Sadly, some of our local political parties seem content to welcome this unilateral move by Westminster on an issue which is of fundamental importance to local voters, while rightly challenging such unilateral impositions on other issues.

With many others, from a wide range of moral, philosophical and religious backgrounds, we have consistently held that the right to life of every person, irrespective of stage of development or ability, is the prior and essential right of all other human rights. Our shared search for peace is driven in no small part by our collective rejection of the brutality and demeaning of human dignity that occurs when the right to life is diminished in any way. Thankfully, we live in an age when sensitivity to the preciousness and fragility of all life on our planet, even in its most microscopic forms, is better understood and appreciated. The failure to extend this sensitivity and care to our own fellow human beings in the womb, as well as to mothers in pregnancy will, we believe, one day be seen as a grave moral blindness on the part of this generation and a profound dereliction of our responsibility to uphold the most basic human right of all – the right to life.

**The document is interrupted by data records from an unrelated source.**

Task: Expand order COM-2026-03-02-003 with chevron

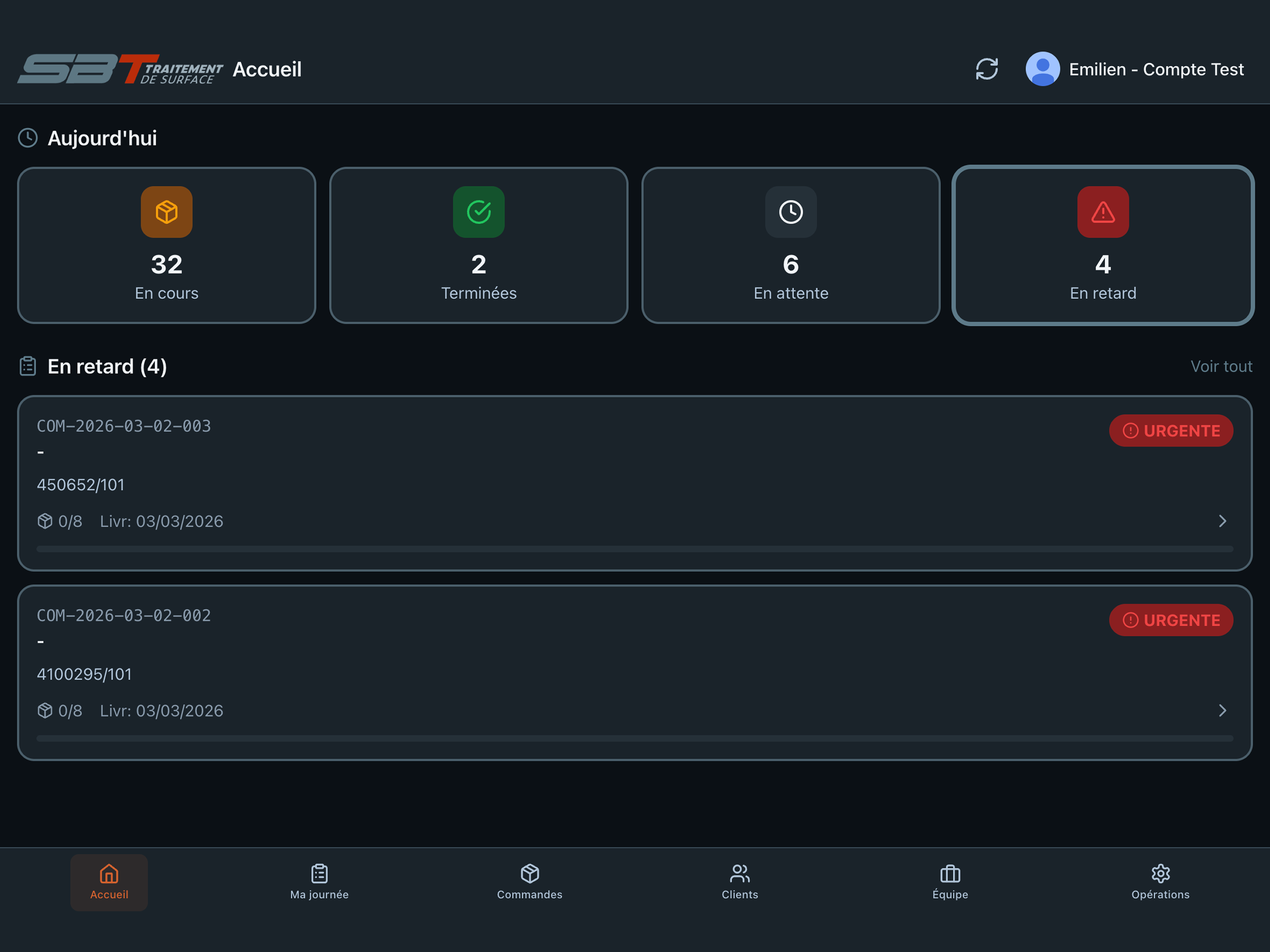Action: point(1222,521)
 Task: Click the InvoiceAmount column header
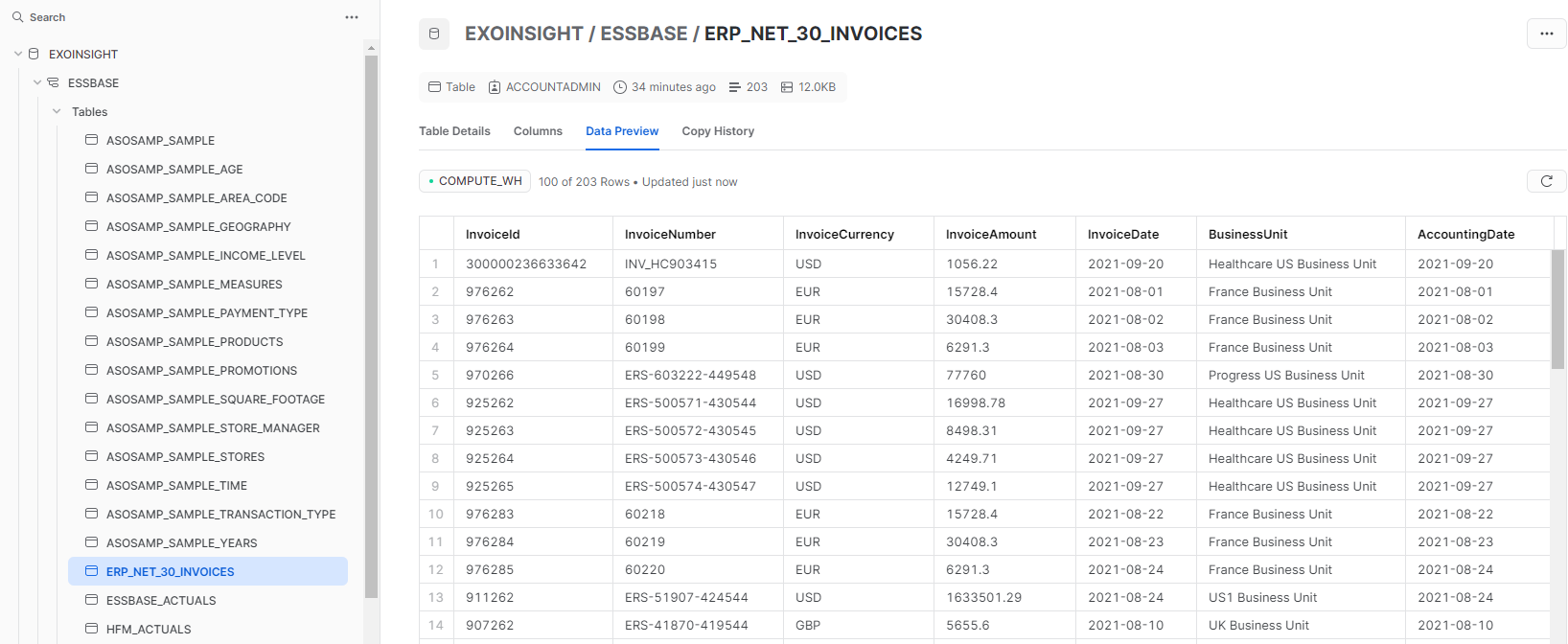click(990, 234)
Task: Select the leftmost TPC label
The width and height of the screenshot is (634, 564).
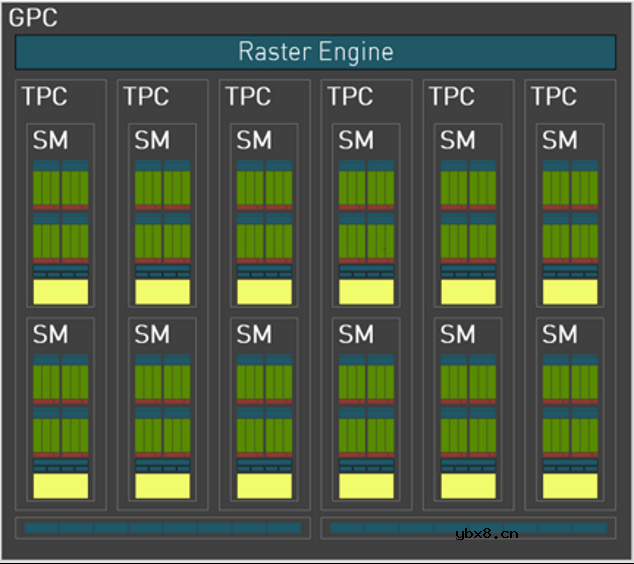Action: (45, 97)

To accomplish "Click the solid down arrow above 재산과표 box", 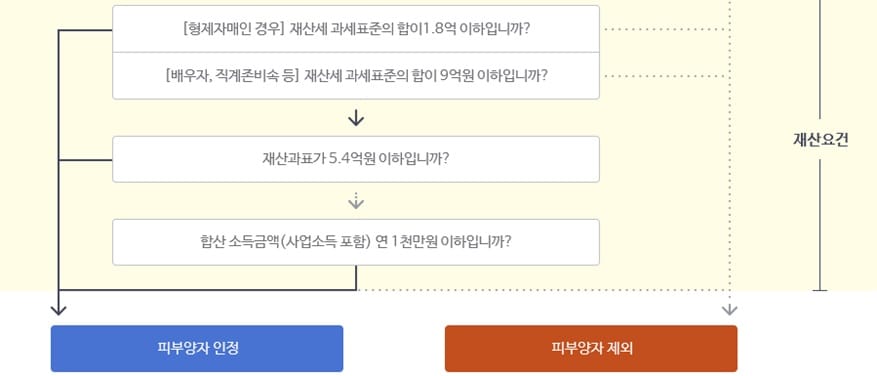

In unilaterally imposing this direction on the local Northern Ireland Assembly to provide abortion services, it is as if the Westminster Government, and those local parties who have supported them, believe the answer to the issue of providing compassionate care for a woman and her unborn child in pregnancy can be framed simply and exclusively as a “healthcare issue”. Absent from the discussion however are the thousands of unborn children, who have no legal protection and whose humanity is excluded from the political equation. It is for this reason that the argument for the protection of all human life can never be abandoned or referred to human rights experts alone. Westminster has imposed an unjust law. Christians, and all people of good will, can never stand silently by and fail to raise their voices at any attempt to ignore completely the fact that unborn children are human beings worthy of protection.

As our society prepares in coming months to engage in the ultimate expression of democratic participation – the election to our local Assembly – we encourage all Catholics, and those share our view on the inviolability of all human life, to reflect carefully on the issues raised by this succession of unilateral impositions by the Westminster Government. We encourage everyone who believes in the equal right to life and compassionate care for a mother and her unborn child to ask local candidates and political parties to explain their position on these interventions and on this most fundamental of all issues.

*This statement is issued in the names of Archbishop Eamon Martin, Archbishop of Armagh & Primate of All-Ireland and Apostolic Administrator of Dromore; Bishop Noel Treanor, Bishop of Down and Connor; Bishop Donal McKeown, Bishop of Derry; Bishop Larry Duffy, Bishop of Clogher; and, Bishop Michael Router Auxiliary Bishop of Armagh.